How hard was it to build the world's third-largest fortune in a country where wealth isn't always celebrated? Arnault bats the question aside.
"What is my wealth?" he asks. "It is the LVMH shares . . . the result of what we built with the LVMH group." He reels off figures: under his tenure the group has grown from around 12,000 to 156,000 people, hiring between 12,000 and 15,000 people each year. "And we are the group that pays the most taxes in France."
Arnault moved to the US for a few years in the early 1980s to avoid a hostile business environment and wealth tax under François Mitterrand. I remind him that in 2012, under socialist president François Hollande, he applied — unsuccessfully — for Belgian nationality. He says somewhat unconvincingly the move was intended to help him establish a private foundation to prevent his five children from selling LVMH shares if he were to die.
"I was never resident in Belgium," he says. "I always paid my taxes in France."
The time has come to broach another of Arnault's least favourite topics: succession.
LVMH's top management say it's a "taboo" subject internally, despite the fact that almost all of Arnault's children are in the family business. Of the two children from his first marriage, Delphine, 44, is executive vice-president of Louis Vuitton, LVMH's profit engine, while Antoine, 42, runs menswear brand Berluti and is LVMH's head of communications. Of the three sons from Arnault's second marriage to concert pianist Hélène Mercier, only the youngest, Jean, 21, is yet to take up an official role at LVMH.
The other two are starting to make their mark. Alexandre, 27, is chief executive of Rimowa, the German luxury suitcase maker that LVMH acquired in 2016 at his suggestion. Frédéric, 24, is strategy and digital director of watch brand Tag Heuer and the only one of the five children who studied at Arnault's alma mater. He does "extraordinary things" on the piano, Arnault senior tells me admiringly. Arnault too is a concert-level pianist and wooed Hélène by playing to her on one of their early dates.
Handing over the company to the next generation will be done "according to their will, their abilities, their skills," says Arnault. We eschew dessert and order two espressos. Which of your children is most like you, I ask. Arnault will only say that "they all have something of me." When I press him, he says impatiently, "it's not for me to explain to you the personalities of my children."
The maitre d' comes to check on us. As he does with LVMH's Paris store managers most Saturdays, Arnault quizzes him on how busy the restaurant has been. I reflect that it has been almost 20 years since Arnault's biggest defeat: when François Pinault emerged victorious against him in a long-running and acrimonious battle for control of Gucci.
Does the missed acquisition opportunity still grate, especially given how successful Gucci has been under the Pinault family's ownership?
"I hate the past," says Arnault, deadpan. "What interests me is the future. Have a chocolate."
When the Pinault family announced in April a €100m donation to help rebuild Notre-Dame after the fire, I was not the only one in Paris who waited for Arnault to trump it. Sure enough, hours later, the Arnault family announced a €200m donation. Arnault doesn't flinch when I point out that his rivalry with the Pinaults appears to extend even to charitable donations. Relations with Pinault are "absolutely fine," he says.

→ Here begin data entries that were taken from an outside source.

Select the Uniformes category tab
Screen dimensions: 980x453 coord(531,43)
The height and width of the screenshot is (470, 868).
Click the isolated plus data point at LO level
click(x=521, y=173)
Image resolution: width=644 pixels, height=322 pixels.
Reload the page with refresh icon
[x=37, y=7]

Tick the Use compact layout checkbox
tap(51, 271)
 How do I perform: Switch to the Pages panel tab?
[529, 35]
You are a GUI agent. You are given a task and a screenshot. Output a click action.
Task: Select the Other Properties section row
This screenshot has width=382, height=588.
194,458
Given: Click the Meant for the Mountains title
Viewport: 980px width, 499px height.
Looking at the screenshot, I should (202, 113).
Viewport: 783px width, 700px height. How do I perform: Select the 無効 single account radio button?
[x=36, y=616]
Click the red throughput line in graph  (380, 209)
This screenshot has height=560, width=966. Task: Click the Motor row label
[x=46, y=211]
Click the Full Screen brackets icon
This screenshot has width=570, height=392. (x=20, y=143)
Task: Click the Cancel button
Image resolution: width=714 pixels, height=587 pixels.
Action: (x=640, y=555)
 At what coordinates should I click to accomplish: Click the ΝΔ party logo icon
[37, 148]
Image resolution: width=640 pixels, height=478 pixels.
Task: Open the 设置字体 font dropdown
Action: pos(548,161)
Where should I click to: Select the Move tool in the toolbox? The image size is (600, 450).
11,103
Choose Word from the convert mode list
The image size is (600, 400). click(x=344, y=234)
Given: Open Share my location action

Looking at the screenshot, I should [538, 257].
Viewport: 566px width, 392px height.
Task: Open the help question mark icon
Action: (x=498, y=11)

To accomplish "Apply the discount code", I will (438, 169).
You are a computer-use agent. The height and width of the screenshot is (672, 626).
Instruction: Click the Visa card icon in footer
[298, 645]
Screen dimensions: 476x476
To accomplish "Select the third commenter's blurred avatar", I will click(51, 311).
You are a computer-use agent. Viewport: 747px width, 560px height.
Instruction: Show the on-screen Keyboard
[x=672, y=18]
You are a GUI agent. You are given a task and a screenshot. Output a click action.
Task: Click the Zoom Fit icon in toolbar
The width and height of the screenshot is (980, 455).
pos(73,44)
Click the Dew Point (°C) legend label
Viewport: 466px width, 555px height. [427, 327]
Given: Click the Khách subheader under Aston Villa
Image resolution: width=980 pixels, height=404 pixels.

Lunch has stretched to an hour and a half, and Arnault is looking anxious to return to work. Checking it's really true that the FT pays for lunch, he reluctantly asks for the bill "for madame". It's the first time he's had lunch with a woman and let her pay, he says, but consoles himself that "I did not choose a three [Michelin] star restaurant."
Days later, someone bids US$4.6m for a private lunch with Buffett. At a mere €169 for lunch à deux with Arnault, I think the FT's expenses department has got off lightly.